Envoy appointments kept aside on the backburner

COMMENTARY

Lekhanath Pandey

Kathmandu, April 9

Nepali diplomacy is indeed unique. We keep diplomatic outposts headless for months and even years, but expect the best outcomes from our missions abroad.

We tend to cut diplomatic contacts in host countries by delaying ambassadorial appointments, but pass the buck to a new diplomat if anything goes wrong. We lobby hard to dispatch financial backers and party cadres as envoys, but expect neutral assessment feedback from them.

Again, ambassadorial nominations become priority agenda of successive governments, primarily the foreign ministers’. These ministers even knock the doors of their successors to get their men appointed.

For example, there have been four ministers — Narayan Kaji Shrestha, Madhav Prasad Ghimire, Mahendra Bahadur Pandey and Kamal Thapa — after Ambassador to Egypt Shyam Lal Tabdar passed away in December 2012. However, the government is yet to name Tabdar’s successor.

The government recalled Ambassador to Qatar Maya Kumari Sharma in September 2013 following her controversial remark that the Gulf state was an open jail for migrant workers. No one has replaced her yet.

“We allow senior career diplomats to retire, but don’t name them ambassadors,” said former foreign secretary Madhu Raman Acharya. It can be recalled that the government chose to give retirement to Chief of Protocol Arjun Kanta Mainali rather than appoint him ambassador.

When the border blockade was imposed after adoption of the constitution in September last year, Nepal’s Ambassador to New Delhi Deep Kumar Upadhyay was new. He had taken charge of the Nepali Embassy in New Delhi in April, after the post had remained vacant for more than three years.

“How do you expect up-to-date and in-depth output from a mission you just simply turn a blind eye to?” Prof Shreedhar Khatri asked recently.

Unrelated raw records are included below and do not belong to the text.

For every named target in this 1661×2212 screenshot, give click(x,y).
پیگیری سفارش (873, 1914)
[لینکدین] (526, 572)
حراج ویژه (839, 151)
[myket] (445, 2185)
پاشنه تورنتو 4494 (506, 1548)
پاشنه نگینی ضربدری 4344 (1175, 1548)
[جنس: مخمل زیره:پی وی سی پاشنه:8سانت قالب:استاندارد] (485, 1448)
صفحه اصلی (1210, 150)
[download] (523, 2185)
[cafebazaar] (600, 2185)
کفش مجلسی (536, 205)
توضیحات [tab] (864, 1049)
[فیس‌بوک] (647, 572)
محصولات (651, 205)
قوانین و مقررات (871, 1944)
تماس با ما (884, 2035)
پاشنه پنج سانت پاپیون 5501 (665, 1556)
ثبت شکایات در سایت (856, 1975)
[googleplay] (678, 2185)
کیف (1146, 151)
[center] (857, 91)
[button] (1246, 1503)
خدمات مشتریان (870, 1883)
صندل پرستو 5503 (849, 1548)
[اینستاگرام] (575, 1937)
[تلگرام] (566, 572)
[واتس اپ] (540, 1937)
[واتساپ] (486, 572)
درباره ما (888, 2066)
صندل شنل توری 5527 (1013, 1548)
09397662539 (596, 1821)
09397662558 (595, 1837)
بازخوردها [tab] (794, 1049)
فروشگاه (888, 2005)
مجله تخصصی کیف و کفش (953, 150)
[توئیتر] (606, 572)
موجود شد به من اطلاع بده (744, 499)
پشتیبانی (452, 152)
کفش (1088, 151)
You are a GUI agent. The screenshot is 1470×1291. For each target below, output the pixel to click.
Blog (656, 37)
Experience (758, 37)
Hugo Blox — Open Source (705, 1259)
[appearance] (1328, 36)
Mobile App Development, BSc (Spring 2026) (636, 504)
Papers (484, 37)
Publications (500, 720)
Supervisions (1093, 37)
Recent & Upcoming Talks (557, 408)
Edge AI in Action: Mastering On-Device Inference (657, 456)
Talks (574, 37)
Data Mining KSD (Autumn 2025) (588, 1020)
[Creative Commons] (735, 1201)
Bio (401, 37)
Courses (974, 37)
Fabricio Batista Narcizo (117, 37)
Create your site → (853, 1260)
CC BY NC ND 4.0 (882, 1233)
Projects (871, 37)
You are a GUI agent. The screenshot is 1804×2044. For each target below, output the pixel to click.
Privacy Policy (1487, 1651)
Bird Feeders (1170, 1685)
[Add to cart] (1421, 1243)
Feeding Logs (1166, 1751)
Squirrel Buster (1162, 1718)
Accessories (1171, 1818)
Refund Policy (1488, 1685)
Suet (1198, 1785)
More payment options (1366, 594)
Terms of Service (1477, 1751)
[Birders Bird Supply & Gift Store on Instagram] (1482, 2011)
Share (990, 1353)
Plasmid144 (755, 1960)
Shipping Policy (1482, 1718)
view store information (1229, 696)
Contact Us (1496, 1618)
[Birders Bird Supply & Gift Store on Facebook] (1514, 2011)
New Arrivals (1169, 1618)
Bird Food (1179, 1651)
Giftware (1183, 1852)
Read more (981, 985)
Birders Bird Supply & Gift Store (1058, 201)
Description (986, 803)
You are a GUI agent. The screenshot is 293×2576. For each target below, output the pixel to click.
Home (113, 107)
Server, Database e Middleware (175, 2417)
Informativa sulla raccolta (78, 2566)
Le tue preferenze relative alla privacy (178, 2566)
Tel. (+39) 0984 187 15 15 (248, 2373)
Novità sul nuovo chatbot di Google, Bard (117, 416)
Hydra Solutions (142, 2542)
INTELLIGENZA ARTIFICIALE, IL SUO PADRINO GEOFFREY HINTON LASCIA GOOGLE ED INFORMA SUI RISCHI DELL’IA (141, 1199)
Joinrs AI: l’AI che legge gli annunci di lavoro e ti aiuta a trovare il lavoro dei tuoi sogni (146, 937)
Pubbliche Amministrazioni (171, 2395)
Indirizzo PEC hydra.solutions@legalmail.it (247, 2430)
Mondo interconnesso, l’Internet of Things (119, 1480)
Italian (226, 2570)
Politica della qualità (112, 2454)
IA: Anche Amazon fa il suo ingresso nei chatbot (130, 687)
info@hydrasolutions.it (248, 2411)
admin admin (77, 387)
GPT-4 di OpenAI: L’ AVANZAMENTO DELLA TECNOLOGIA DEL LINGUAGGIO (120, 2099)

According to the Ministry of Foreign Affairs, 11 Nepali embassies — UK, Germany, Brazil, Egypt, Saudi Arabia, Qatar, Oman, Bahrain, Sri Lanka, Japan and Bangladesh, are currently without ambassadors. Ten more diplomatic outposts in China, South Korea, UAE, Israel, Myanmar, Pakistan, Australia, Denmark, Belgium and Russia will be without chiefs within two months.

Earlier, Prime Minister KP Sharma Oli had claimed he was keen to strengthen diplomatic missions through timely appointment of envoys.

However, envoy appointments are easier said than done. This is mainly due to differences over sharing of ambassadorial positions among parties.

Deputy PM and Foreign Minister Kamal Thapa recently said the process of appointing envoys would begin shortly. But, he was only repeating what he had said several times since he became foreign minister in October.

Foreign Secretary Shankar Das Bairagi has repeatedly drawn the attention of parties and the government, including the prime minister, to the issue. He said keeping the positions of top diplomats in embassies vacant for long weakens our international image.

The prime minister’s foreign affairs expert Gopal Khanal also echoed the same. But, their suggestions have largely been overlooked.


A version of this article appears in print on April 10, 2016 of The Himalayan Times.